··· GIVEN DATA ···

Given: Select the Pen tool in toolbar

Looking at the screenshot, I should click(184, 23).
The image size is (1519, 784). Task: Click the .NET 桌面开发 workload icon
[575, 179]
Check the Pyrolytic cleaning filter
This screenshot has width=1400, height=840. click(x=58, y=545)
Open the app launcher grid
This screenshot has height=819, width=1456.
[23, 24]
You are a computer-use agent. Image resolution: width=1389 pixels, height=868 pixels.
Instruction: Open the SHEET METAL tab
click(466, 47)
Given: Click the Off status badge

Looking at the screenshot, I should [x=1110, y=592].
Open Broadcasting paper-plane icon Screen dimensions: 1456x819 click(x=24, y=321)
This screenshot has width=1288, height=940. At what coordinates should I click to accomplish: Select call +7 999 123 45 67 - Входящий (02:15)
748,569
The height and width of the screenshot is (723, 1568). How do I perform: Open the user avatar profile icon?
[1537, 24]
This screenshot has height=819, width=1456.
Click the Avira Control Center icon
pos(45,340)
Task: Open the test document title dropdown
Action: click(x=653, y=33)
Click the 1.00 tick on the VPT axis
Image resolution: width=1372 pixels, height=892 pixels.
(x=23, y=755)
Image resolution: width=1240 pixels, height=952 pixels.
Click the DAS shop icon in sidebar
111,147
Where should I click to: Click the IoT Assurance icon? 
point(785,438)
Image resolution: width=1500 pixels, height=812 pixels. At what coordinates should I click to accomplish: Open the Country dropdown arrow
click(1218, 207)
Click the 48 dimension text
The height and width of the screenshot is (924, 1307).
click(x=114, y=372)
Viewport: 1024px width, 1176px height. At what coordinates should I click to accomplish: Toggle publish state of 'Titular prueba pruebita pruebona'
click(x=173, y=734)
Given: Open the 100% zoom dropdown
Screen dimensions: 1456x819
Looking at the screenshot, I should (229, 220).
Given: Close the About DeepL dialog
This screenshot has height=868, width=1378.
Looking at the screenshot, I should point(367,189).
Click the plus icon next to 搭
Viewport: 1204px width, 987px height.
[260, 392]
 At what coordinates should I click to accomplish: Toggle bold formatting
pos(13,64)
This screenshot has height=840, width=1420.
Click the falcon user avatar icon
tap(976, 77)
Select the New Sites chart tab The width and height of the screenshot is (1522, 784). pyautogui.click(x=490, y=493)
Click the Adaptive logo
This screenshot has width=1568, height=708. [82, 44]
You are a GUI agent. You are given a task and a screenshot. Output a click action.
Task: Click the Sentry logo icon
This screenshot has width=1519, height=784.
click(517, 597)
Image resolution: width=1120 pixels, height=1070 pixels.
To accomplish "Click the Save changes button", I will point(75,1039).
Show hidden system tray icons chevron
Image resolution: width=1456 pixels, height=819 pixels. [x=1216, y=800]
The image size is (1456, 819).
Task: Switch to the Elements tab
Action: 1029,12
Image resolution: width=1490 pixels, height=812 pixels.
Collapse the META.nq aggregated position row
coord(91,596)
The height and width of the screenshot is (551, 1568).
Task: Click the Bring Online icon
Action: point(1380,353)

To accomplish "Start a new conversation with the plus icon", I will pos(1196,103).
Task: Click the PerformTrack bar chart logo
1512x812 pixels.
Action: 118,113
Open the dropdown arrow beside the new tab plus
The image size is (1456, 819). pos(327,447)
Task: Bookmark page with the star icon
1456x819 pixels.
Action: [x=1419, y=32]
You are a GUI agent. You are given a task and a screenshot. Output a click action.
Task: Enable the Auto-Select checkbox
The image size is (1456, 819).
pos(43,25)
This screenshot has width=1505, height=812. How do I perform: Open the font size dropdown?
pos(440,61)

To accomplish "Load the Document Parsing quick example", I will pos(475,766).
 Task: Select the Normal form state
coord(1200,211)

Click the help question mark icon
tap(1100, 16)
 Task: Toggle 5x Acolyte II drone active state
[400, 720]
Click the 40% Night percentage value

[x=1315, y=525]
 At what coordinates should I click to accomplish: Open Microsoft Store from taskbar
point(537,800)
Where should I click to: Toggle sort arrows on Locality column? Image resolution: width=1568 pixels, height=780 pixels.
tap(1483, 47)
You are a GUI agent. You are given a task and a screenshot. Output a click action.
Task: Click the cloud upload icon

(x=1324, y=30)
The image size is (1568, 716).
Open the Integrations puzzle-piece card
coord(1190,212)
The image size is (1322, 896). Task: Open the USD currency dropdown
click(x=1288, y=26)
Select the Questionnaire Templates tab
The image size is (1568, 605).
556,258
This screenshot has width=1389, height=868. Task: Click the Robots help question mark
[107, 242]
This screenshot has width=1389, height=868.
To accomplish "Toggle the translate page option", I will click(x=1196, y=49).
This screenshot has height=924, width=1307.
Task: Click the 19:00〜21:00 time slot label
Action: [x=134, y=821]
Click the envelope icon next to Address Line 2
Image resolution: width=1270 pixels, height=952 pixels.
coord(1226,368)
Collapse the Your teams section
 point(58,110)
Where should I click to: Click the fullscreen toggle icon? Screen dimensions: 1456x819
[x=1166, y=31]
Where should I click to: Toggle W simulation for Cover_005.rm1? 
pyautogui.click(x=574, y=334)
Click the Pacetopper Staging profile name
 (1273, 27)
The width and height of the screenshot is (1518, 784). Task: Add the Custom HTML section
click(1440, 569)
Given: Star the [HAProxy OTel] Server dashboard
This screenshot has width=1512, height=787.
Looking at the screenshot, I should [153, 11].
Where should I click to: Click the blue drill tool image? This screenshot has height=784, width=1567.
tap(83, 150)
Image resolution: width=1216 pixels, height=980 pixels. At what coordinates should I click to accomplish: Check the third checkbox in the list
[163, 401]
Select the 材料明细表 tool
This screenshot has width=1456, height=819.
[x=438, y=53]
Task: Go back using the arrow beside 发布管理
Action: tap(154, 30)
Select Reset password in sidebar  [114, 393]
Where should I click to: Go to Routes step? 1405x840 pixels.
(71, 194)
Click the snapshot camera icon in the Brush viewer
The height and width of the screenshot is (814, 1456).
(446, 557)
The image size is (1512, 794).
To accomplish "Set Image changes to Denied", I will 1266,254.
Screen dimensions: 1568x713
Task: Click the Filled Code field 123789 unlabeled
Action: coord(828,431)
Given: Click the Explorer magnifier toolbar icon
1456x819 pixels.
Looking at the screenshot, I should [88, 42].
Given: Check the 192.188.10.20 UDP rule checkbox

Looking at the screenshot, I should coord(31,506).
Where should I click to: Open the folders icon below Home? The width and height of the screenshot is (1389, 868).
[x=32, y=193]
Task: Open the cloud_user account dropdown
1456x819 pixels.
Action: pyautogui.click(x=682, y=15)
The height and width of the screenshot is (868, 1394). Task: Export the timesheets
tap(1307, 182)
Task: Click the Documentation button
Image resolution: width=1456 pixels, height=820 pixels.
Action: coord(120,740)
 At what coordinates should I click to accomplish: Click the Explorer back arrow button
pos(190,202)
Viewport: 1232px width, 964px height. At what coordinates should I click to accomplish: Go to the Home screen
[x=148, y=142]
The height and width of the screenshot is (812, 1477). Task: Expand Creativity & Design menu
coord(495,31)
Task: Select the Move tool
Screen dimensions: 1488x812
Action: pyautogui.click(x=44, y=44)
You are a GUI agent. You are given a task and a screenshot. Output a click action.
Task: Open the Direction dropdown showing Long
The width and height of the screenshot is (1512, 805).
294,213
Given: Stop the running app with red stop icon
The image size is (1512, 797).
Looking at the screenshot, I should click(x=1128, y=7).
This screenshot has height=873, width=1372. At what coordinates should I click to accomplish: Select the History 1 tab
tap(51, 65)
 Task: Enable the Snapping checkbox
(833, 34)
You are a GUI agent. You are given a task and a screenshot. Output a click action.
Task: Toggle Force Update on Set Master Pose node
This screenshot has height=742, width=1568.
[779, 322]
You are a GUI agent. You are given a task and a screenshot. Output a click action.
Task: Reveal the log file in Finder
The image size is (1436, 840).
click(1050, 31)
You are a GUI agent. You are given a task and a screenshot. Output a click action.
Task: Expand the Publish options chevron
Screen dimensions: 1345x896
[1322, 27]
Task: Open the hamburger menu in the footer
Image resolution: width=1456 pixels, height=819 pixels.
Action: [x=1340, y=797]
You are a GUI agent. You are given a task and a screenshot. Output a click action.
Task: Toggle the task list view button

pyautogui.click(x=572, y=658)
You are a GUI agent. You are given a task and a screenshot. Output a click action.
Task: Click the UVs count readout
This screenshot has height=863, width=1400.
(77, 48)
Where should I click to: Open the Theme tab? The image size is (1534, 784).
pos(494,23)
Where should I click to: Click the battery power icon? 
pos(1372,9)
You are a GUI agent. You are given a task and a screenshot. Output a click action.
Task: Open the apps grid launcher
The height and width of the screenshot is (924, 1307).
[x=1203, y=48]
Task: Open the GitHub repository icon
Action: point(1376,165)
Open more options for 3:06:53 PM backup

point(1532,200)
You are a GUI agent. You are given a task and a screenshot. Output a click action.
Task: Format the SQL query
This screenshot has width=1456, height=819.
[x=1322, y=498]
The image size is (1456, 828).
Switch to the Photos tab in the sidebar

···

[WORK REQUEST]
Copy every line from the data that includes the string "with".

[SOLUTION TO THIS PROBLEM]
To accomplish "Start a new conversation with the plus icon", I will pos(1196,103).
Task: Bookmark page with the star icon
Given: Stop the running app with red stop icon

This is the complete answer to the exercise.